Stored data
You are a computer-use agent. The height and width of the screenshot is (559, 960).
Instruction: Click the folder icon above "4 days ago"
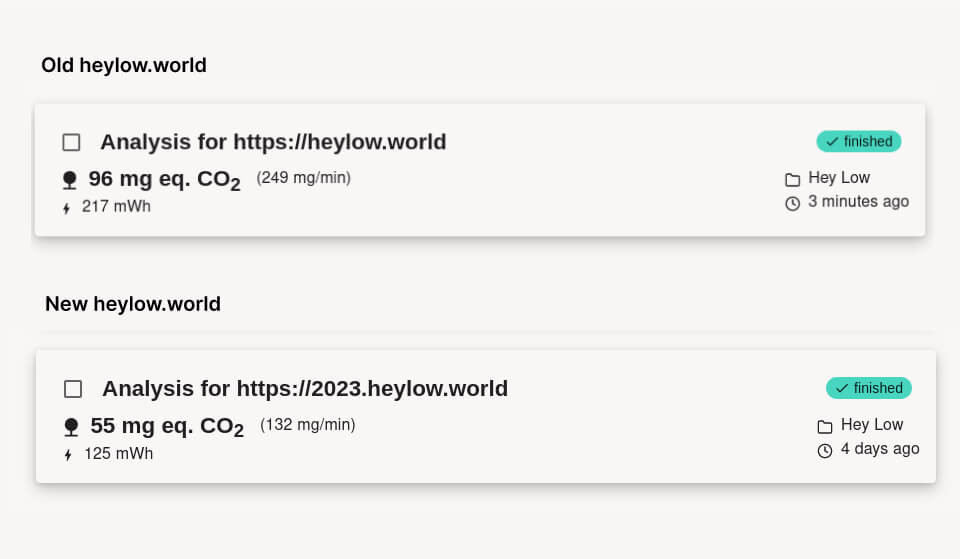(x=825, y=426)

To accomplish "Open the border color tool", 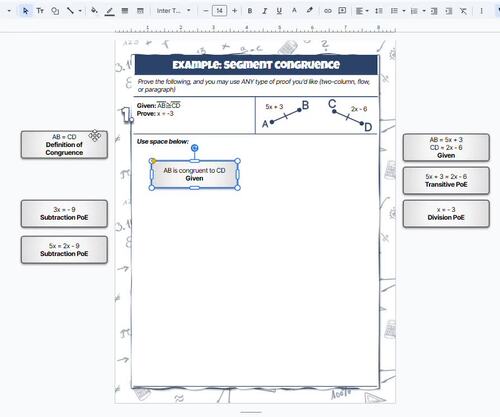I will [x=109, y=11].
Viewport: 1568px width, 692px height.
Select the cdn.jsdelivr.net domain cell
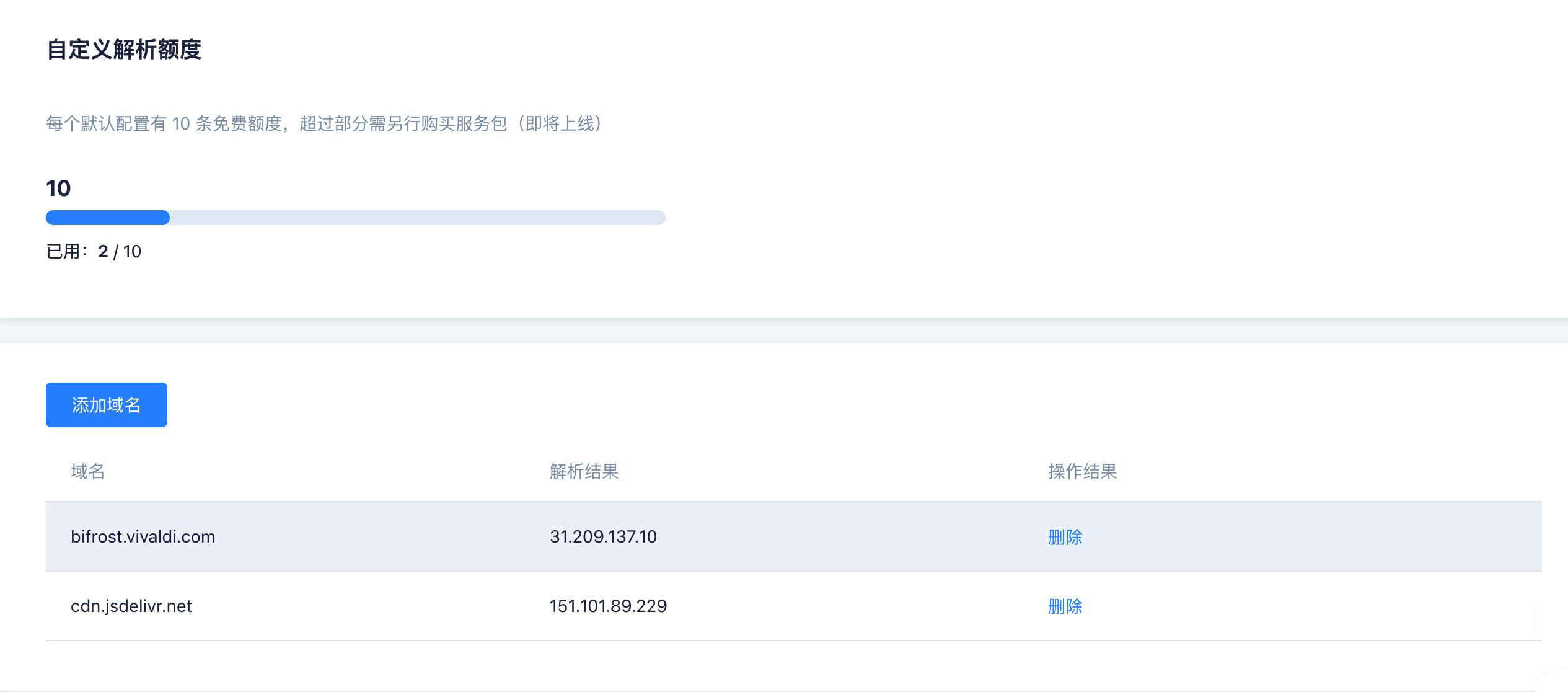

§ **Exercise requirements**
Using the records above, report how many lines include "height", with no words around the number.

§ **Response to the exercise**
2